I began to feel drawn toward teaching young kids about spiritual truths as well as the basics of human functioning in life. (Connecting with nature, healthy cooking, consequences of actions, etc) Basically things that a parent should teach their young yet do not always succeed. I will point out here that I am basically a married single parent. My husband and I do NOT agree in a wide variety of areas and therefore our children are growing up confused and pulled into different areas not knowing what to believe.
This has led me to the belief that children should only be brought into this world by parents who share the same ideas/beliefs to help facilitate the learning/remembering for that child. Ideally the world population would live in small groups in which the entire community would help to raise the child properly. Different people would instruct the children on whatever their specialty was This could be done in groups or individual for the child. I am still thinking that when the child reaches an older age, mid to late teens, that a special place could be set up to further educate our children.

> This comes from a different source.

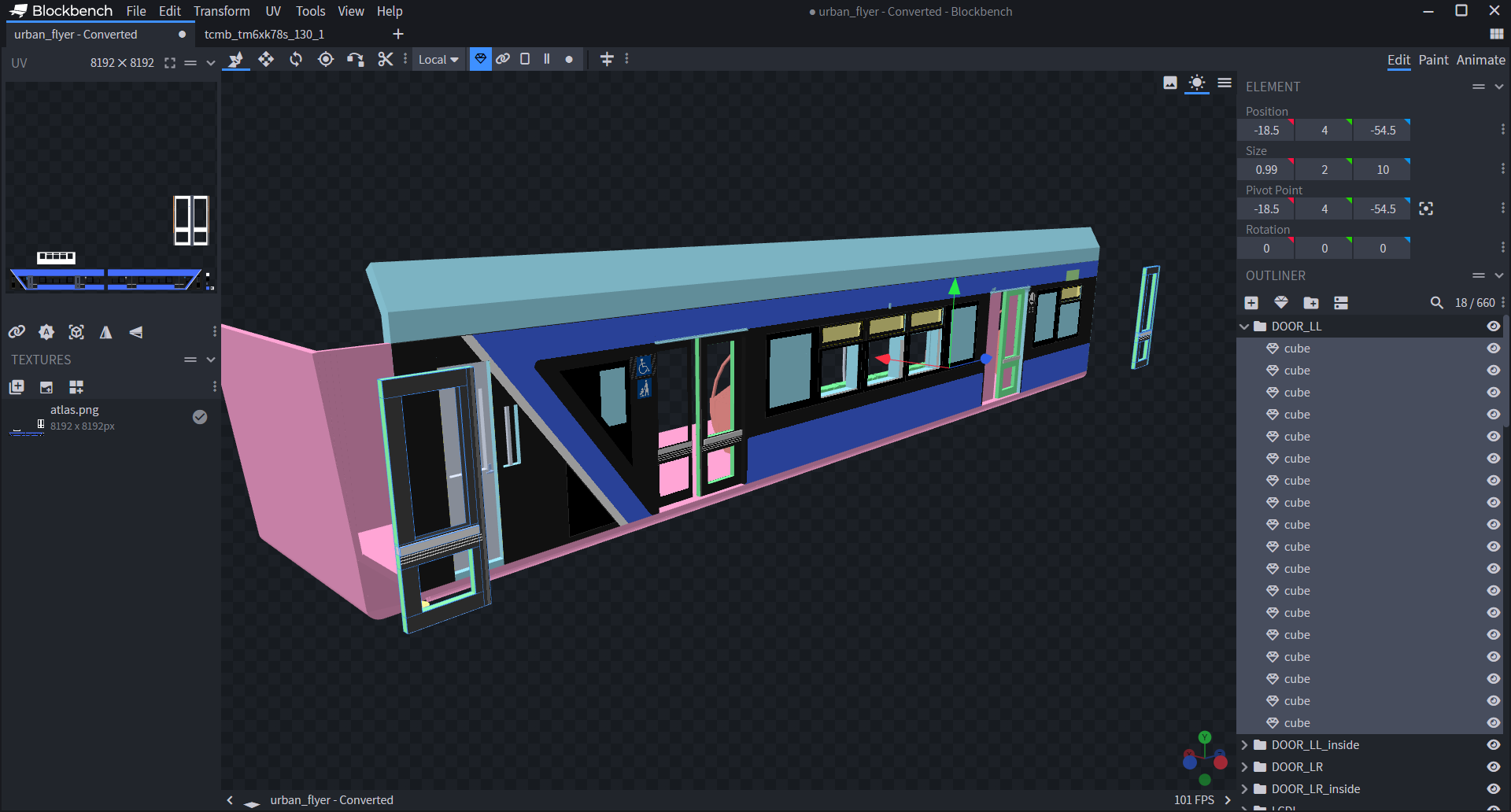Viewport: 1511px width, 812px height.
Task: Switch to the tcmb_tm6xk78s_130_1 tab
Action: pyautogui.click(x=264, y=34)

For example a farm or ranch setting for those who choose to live with t he land or a university setting for those that will choose to live as healers, teachers, etc.
I can envision these things better than I can describe them. I feel myself involved with this process on different levels. I feel drawn to teaching the young and helping the older ones to follow the correct path for their lives.
That would be where the counseling comes in. I also envision this on a single and group setting. I feel that setting up weekly meetings within a community to discuss the issues that come up is a must. Here the decisions for what is best for the community as a whole would be discussed and acted upon.
I feel pulled to being a way shower for the setting up of this type of community. I have no desire or intention of doing this alone. I have tried to do things alone now and it does not work well, if at all.
So in my mission to educate and counsel, I am but one member on a team that is working for the same goal. I have no desire to be an overall leader, although I know I am capable of being one. It seems that I am the one many people at work or at home come to for advice and decision making. I value input and assistance of others and sometimes it is nice if someone else makes a decision for themselves.
That is my vision as I see it now. The education of the young and the setting up of communities that exist on the basic principles of coming together for the greater good of all. I realize this may sound vague, but it does involve a lot of small areas that create the whole.
With 20/20 hindsight, I wish I would have gotten involved with the making of foster farms/ranches for kids to live and grow up who are put into a system now that does nothing to foster their spiritual, emotional and mental needs. a place where they can connect with nature and the care of animals to help them to see their place on the planet as caretakers.